Néanmoins, si la recherche universitaire écossaise a bénéficié de 905 millions de £ de sources diverses (le(s) gouvernement(s), l’Union européenne, les fondations, les mécènes privés et les entreprises), le rapport explique que c’est dans l’intérêt de l’Ecosse et de l’Angleterre de poursuivre certaines collaborations,…et ainsi assurer aux universités d’une Ecosse indépendante, les ressources britanniques.
 
La lecture de ce rapport est un bon guide pour une Ecosse indépendante, tant que l’on lit entre les lignes. Il est évident que certaines réformes de Westminster, sont mal vues en Ecosse, et qu’elles favorisent de fait le positionnement et l’argumentaire des indépendantistes. Il est clair que l’Ecosse bénéficie de nombreuses richesses et sources de revenus, mais une chose est moins claire, et c’est la volonté du Royaume-Uni à préserver l’Ecosse au sein de l’union.
Je me suis plus attarder sur les arguments des indépendantistes, plutôt que l’opposition. Mais la lecture des brochures du camp adverse montre une ligne assez précise. La brochure du parti travailliste écossais, Scottish Labor, Scottish referendum, dans laquelle l’ancien premier ministre Gordon Brown explique pourquoi il vote contre l’indépendance, notamment parce que l’Union favorise le système de santé, parce que l’indépendance de l’Ecosse soulèverait trop de questions incertaines notamment pour le salaire minimum, le taux d’intérêt des retraites, le taux d’intérêts des emprunts, le niveau d’efficacité des forces armées, etc…mais au-delà de cet argumentaire passablement efficace, la même brochure rappelle qu’un emploi d’écossais sur cinq est fourni par un employeur britannique, deux-tiers des biens et services écossais sont vendus au sein du Royaume-Uni.

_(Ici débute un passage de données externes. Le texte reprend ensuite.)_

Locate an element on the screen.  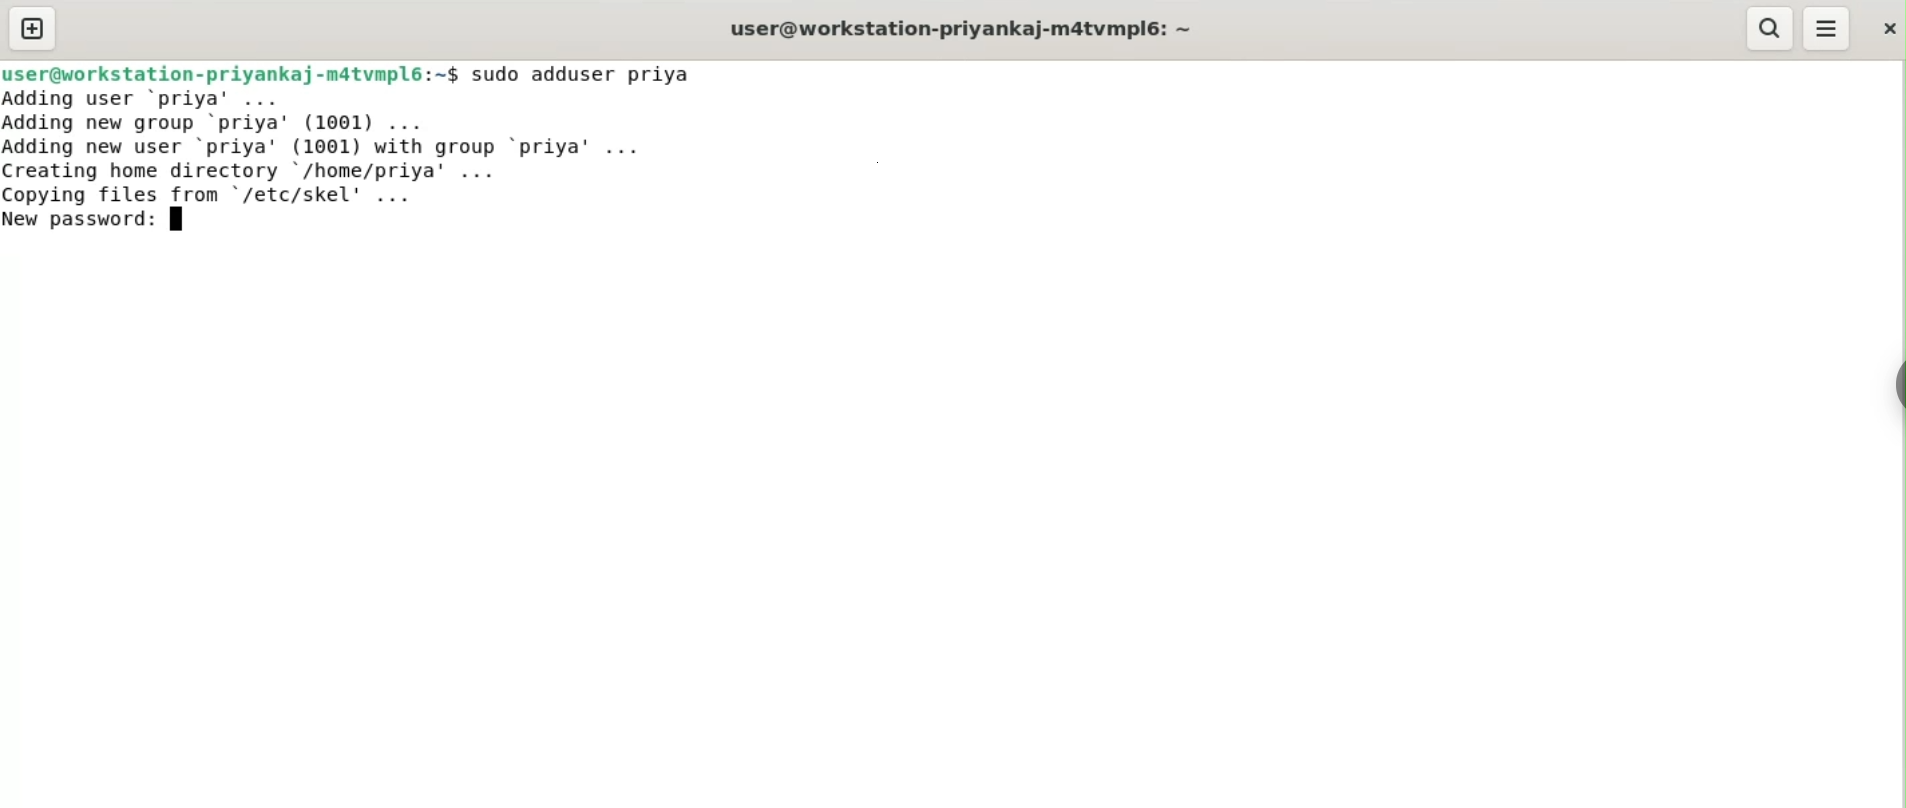
Adding user ‘priya' ...

Adding new group ‘priya’ (1001) ...

Adding new user ‘priya' (1001) with group ‘priya' ...
Creating home directory '/home/priya' ...

Copying files from "/etc/skel' ... is located at coordinates (333, 147).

La campagne You decide (c’est vous qui décidez !) du gouvernement de Sa Majesté[2] rappelle que l’Ecosse bénéficie d’un large réseau institutionnel : la BBC, la National lottery, Her Majesty’s Passport, le Research Council, etc.
L’Ecosse bénéficie d’une monnaie stable assurée par la puissance de la Bank of England, et par 31 millions de britanniques imposables. Beaucoup des emplois écossais sont assurés par les relations économiques et commerciales avec le reste du Royaume ; près de 200 000 emplois sont soutenus par le secteur financier, les banques et assurances dont 9/10 sont des clients vivants dans le reste du Royaume-Uni.
Si les arguments du clan Yes Scotland/Scotland’s Future pèchent indéniablement d’une trop grande confiance et d’une certaine naïveté, le clan You decide se montre quelque peu menaçant : c’est vous qui décidez, off course…mais prenez garde aux conséquences.
Parmi ces arguments, le gouvernement britannique rappelle que les citoyens écossais bénéficient d’un réseau de 200 ambassades et consulats présentes dans le monde, au cas où ils auraient des difficultés à l’étranger. Prenez garde écossais, ne voyagez plus et restez chez vous !
De même, d’un point de vue des relations internationales, Sa Majesté rappelle que le Royaume-Uni est un membre permanent du conseil de sécurité des Nations Unies, qu’il est membre de l’OTAN, du Commonwealth, du G7, G8, G20 et qu’en tant qu’un des quatre Etats membres de l’Union européenne, l’intérêt de l’agriculture et de la pêche est certainement mieux défendus. Il est bon de rappeler que dans deux ans, le Royaume-Uni pourrait bien se prononcer pour une sortie de l’Union, choix que ne partage pas le gouvernement SNP écossais.

La Justice sociale en Ecosse
 
 
Comme dans le reste d’Europe, les deux dernières décennies ont témoigné d’une tendance à la décentralisation ; notamment en matière de politiques sociales. En conséquent, le pouvoir exécutif local est fournisseur et garant du bien-être des citoyens qu’ils représentent. Dans le cas du Royaume-Uni, cela signifie que la mission incombe aux gouvernements d’Irlande du Nord, du Pays de Galles, et d'Écosse.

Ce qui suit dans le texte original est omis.